* _TASK DIRECTIONS_
Copy the records exactly, every one of them.

Stored dataset items:
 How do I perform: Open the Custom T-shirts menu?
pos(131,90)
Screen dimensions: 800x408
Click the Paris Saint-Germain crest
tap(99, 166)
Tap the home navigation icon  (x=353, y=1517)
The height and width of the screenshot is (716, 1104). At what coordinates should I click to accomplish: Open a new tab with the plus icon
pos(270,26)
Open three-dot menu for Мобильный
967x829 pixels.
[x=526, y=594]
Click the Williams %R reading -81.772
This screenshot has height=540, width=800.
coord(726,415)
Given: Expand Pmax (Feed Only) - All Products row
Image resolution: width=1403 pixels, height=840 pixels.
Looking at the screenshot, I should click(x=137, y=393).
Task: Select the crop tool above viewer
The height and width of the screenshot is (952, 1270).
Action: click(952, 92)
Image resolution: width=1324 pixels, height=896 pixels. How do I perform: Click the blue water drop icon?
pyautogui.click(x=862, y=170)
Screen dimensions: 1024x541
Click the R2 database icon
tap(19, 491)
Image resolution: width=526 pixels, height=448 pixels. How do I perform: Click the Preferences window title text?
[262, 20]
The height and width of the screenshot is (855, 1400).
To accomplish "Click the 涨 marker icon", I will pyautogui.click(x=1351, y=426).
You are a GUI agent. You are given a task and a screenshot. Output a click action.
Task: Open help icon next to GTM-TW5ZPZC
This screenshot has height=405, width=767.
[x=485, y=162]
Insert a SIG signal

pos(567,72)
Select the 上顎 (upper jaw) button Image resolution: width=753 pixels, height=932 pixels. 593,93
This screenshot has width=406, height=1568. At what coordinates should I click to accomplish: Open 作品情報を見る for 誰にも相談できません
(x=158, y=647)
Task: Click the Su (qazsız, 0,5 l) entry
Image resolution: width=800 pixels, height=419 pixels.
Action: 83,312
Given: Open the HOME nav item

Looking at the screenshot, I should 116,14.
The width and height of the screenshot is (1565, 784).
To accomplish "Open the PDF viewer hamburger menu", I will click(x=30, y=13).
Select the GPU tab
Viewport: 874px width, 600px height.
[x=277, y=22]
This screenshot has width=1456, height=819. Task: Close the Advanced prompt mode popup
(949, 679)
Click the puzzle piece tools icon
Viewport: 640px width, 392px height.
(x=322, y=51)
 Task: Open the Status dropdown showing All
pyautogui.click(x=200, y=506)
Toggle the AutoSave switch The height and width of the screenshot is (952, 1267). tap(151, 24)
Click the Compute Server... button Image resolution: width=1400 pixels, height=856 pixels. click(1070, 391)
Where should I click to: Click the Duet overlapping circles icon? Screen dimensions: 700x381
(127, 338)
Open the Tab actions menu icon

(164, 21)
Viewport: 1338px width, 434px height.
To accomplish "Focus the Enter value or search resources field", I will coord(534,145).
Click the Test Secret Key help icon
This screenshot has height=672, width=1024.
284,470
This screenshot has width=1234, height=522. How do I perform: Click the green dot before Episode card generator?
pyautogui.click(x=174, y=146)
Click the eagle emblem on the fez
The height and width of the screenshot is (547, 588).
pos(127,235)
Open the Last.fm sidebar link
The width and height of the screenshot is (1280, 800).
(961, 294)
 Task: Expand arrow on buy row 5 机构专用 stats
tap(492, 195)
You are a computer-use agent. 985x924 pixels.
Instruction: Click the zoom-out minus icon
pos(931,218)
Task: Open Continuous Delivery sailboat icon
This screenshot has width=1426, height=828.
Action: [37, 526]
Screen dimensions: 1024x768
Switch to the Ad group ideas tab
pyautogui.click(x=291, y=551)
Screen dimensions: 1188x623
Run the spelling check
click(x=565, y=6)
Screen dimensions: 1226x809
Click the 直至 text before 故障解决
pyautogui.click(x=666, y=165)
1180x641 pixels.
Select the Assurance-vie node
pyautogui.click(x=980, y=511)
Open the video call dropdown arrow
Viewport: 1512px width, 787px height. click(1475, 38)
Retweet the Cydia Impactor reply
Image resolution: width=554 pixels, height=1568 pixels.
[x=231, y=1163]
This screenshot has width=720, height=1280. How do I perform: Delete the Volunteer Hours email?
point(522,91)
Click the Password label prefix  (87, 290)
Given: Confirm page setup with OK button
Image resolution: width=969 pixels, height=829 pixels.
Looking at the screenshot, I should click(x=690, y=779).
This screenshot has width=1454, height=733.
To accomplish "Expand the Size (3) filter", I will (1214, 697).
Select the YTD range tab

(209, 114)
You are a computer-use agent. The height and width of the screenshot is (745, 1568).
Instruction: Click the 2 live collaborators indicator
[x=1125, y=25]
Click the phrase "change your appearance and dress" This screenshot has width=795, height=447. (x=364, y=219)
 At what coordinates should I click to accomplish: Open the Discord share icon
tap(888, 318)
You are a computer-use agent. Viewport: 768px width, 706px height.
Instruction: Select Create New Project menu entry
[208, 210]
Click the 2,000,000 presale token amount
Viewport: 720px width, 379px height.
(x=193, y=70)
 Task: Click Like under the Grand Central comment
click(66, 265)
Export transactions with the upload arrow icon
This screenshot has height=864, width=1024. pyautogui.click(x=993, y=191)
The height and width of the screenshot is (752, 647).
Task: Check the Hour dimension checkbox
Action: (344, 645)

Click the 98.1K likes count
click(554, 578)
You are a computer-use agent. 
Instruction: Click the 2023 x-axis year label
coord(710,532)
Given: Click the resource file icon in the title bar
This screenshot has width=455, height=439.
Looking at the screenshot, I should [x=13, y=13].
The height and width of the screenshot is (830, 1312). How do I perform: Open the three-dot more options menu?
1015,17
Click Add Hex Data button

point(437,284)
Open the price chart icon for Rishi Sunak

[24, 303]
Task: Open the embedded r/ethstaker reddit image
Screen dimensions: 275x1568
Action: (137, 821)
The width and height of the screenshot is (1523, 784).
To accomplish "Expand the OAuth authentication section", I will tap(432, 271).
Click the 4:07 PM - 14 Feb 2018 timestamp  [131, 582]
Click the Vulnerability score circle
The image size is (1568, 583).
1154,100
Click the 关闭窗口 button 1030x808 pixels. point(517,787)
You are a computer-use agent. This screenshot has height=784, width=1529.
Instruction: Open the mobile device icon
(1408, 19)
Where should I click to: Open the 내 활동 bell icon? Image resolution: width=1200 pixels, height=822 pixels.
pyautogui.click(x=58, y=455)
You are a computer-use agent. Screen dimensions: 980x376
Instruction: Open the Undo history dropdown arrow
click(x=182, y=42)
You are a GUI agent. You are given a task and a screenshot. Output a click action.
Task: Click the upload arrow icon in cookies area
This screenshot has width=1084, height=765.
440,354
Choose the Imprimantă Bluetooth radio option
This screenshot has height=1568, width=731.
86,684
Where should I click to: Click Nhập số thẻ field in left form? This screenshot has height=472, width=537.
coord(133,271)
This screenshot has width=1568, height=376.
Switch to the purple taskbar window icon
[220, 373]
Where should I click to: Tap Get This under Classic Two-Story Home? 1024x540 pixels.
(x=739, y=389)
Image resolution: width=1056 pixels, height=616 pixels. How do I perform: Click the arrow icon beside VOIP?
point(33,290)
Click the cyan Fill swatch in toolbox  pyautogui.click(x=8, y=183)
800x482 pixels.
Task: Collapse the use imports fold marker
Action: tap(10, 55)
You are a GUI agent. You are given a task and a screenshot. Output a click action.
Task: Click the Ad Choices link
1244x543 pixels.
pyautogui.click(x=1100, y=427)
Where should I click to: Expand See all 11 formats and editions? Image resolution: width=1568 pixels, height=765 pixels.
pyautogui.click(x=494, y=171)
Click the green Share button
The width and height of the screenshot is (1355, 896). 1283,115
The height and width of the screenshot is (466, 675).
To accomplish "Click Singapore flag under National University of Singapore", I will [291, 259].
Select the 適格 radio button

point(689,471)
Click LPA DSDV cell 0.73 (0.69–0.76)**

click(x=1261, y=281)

* _WRITTEN SOLUTION_
 How do I perform: Open the Custom T-shirts menu?
pos(131,90)
Screen dimensions: 800x408
Click the Paris Saint-Germain crest
tap(99, 166)
Tap the home navigation icon  (x=353, y=1517)
The height and width of the screenshot is (716, 1104). At what coordinates should I click to accomplish: Open a new tab with the plus icon
pos(270,26)
Open three-dot menu for Мобильный
967x829 pixels.
[x=526, y=594]
Click the Williams %R reading -81.772
This screenshot has height=540, width=800.
coord(726,415)
Given: Expand Pmax (Feed Only) - All Products row
Image resolution: width=1403 pixels, height=840 pixels.
Looking at the screenshot, I should click(x=137, y=393).
Task: Select the crop tool above viewer
The height and width of the screenshot is (952, 1270).
Action: click(952, 92)
Image resolution: width=1324 pixels, height=896 pixels. How do I perform: Click the blue water drop icon?
pyautogui.click(x=862, y=170)
Screen dimensions: 1024x541
Click the R2 database icon
tap(19, 491)
Image resolution: width=526 pixels, height=448 pixels. How do I perform: Click the Preferences window title text?
[262, 20]
The height and width of the screenshot is (855, 1400).
To accomplish "Click the 涨 marker icon", I will pyautogui.click(x=1351, y=426).
You are a GUI agent. You are given a task and a screenshot. Output a click action.
Task: Open help icon next to GTM-TW5ZPZC
This screenshot has height=405, width=767.
[x=485, y=162]
Insert a SIG signal

pos(567,72)
Select the 上顎 (upper jaw) button Image resolution: width=753 pixels, height=932 pixels. 593,93
This screenshot has width=406, height=1568. At what coordinates should I click to accomplish: Open 作品情報を見る for 誰にも相談できません
(x=158, y=647)
Task: Click the Su (qazsız, 0,5 l) entry
Image resolution: width=800 pixels, height=419 pixels.
Action: 83,312
Given: Open the HOME nav item

Looking at the screenshot, I should 116,14.
The width and height of the screenshot is (1565, 784).
To accomplish "Open the PDF viewer hamburger menu", I will click(x=30, y=13).
Select the GPU tab
Viewport: 874px width, 600px height.
[x=277, y=22]
This screenshot has width=1456, height=819. Task: Close the Advanced prompt mode popup
(949, 679)
Click the puzzle piece tools icon
Viewport: 640px width, 392px height.
(x=322, y=51)
 Task: Open the Status dropdown showing All
pyautogui.click(x=200, y=506)
Toggle the AutoSave switch The height and width of the screenshot is (952, 1267). tap(151, 24)
Click the Compute Server... button Image resolution: width=1400 pixels, height=856 pixels. click(1070, 391)
Where should I click to: Click the Duet overlapping circles icon? Screen dimensions: 700x381
(127, 338)
Open the Tab actions menu icon

(164, 21)
Viewport: 1338px width, 434px height.
To accomplish "Focus the Enter value or search resources field", I will coord(534,145).
Click the Test Secret Key help icon
This screenshot has height=672, width=1024.
284,470
This screenshot has width=1234, height=522. How do I perform: Click the green dot before Episode card generator?
pyautogui.click(x=174, y=146)
Click the eagle emblem on the fez
The height and width of the screenshot is (547, 588).
pos(127,235)
Open the Last.fm sidebar link
The width and height of the screenshot is (1280, 800).
(961, 294)
 Task: Expand arrow on buy row 5 机构专用 stats
tap(492, 195)
You are a computer-use agent. 985x924 pixels.
Instruction: Click the zoom-out minus icon
pos(931,218)
Task: Open Continuous Delivery sailboat icon
This screenshot has width=1426, height=828.
Action: [37, 526]
Screen dimensions: 1024x768
Switch to the Ad group ideas tab
pyautogui.click(x=291, y=551)
Screen dimensions: 1188x623
Run the spelling check
click(x=565, y=6)
Screen dimensions: 1226x809
Click the 直至 text before 故障解决
pyautogui.click(x=666, y=165)
1180x641 pixels.
Select the Assurance-vie node
pyautogui.click(x=980, y=511)
Open the video call dropdown arrow
Viewport: 1512px width, 787px height. click(1475, 38)
Retweet the Cydia Impactor reply
Image resolution: width=554 pixels, height=1568 pixels.
[x=231, y=1163]
This screenshot has width=720, height=1280. How do I perform: Delete the Volunteer Hours email?
point(522,91)
Click the Password label prefix  (87, 290)
Given: Confirm page setup with OK button
Image resolution: width=969 pixels, height=829 pixels.
Looking at the screenshot, I should click(x=690, y=779).
This screenshot has width=1454, height=733.
To accomplish "Expand the Size (3) filter", I will (1214, 697).
Select the YTD range tab

(209, 114)
You are a computer-use agent. The height and width of the screenshot is (745, 1568).
Instruction: Click the 2 live collaborators indicator
[x=1125, y=25]
Click the phrase "change your appearance and dress" This screenshot has width=795, height=447. (x=364, y=219)
 At what coordinates should I click to accomplish: Open the Discord share icon
tap(888, 318)
You are a computer-use agent. Viewport: 768px width, 706px height.
Instruction: Select Create New Project menu entry
[208, 210]
Click the 2,000,000 presale token amount
Viewport: 720px width, 379px height.
(x=193, y=70)
 Task: Click Like under the Grand Central comment
click(66, 265)
Export transactions with the upload arrow icon
This screenshot has height=864, width=1024. pyautogui.click(x=993, y=191)
The height and width of the screenshot is (752, 647).
Task: Check the Hour dimension checkbox
Action: (344, 645)

Click the 98.1K likes count
click(554, 578)
You are a computer-use agent. 
Instruction: Click the 2023 x-axis year label
coord(710,532)
Given: Click the resource file icon in the title bar
This screenshot has width=455, height=439.
Looking at the screenshot, I should [x=13, y=13].
The height and width of the screenshot is (830, 1312). How do I perform: Open the three-dot more options menu?
1015,17
Click Add Hex Data button

point(437,284)
Open the price chart icon for Rishi Sunak

[24, 303]
Task: Open the embedded r/ethstaker reddit image
Screen dimensions: 275x1568
Action: (137, 821)
The width and height of the screenshot is (1523, 784).
To accomplish "Expand the OAuth authentication section", I will tap(432, 271).
Click the 4:07 PM - 14 Feb 2018 timestamp  [131, 582]
Click the Vulnerability score circle
The image size is (1568, 583).
1154,100
Click the 关闭窗口 button 1030x808 pixels. point(517,787)
You are a computer-use agent. This screenshot has height=784, width=1529.
Instruction: Open the mobile device icon
(1408, 19)
Where should I click to: Open the 내 활동 bell icon? Image resolution: width=1200 pixels, height=822 pixels.
pyautogui.click(x=58, y=455)
You are a computer-use agent. Screen dimensions: 980x376
Instruction: Open the Undo history dropdown arrow
click(x=182, y=42)
You are a GUI agent. You are given a task and a screenshot. Output a click action.
Task: Click the upload arrow icon in cookies area
This screenshot has width=1084, height=765.
440,354
Choose the Imprimantă Bluetooth radio option
This screenshot has height=1568, width=731.
86,684
Where should I click to: Click Nhập số thẻ field in left form? This screenshot has height=472, width=537.
coord(133,271)
This screenshot has width=1568, height=376.
Switch to the purple taskbar window icon
[220, 373]
Where should I click to: Tap Get This under Classic Two-Story Home? 1024x540 pixels.
(x=739, y=389)
Image resolution: width=1056 pixels, height=616 pixels. How do I perform: Click the arrow icon beside VOIP?
point(33,290)
Click the cyan Fill swatch in toolbox  pyautogui.click(x=8, y=183)
800x482 pixels.
Task: Collapse the use imports fold marker
Action: tap(10, 55)
You are a GUI agent. You are given a task and a screenshot. Output a click action.
Task: Click the Ad Choices link
1244x543 pixels.
pyautogui.click(x=1100, y=427)
Where should I click to: Expand See all 11 formats and editions? Image resolution: width=1568 pixels, height=765 pixels.
pyautogui.click(x=494, y=171)
Click the green Share button
The width and height of the screenshot is (1355, 896). 1283,115
The height and width of the screenshot is (466, 675).
To accomplish "Click Singapore flag under National University of Singapore", I will [291, 259].
Select the 適格 radio button

point(689,471)
Click LPA DSDV cell 0.73 (0.69–0.76)**

click(x=1261, y=281)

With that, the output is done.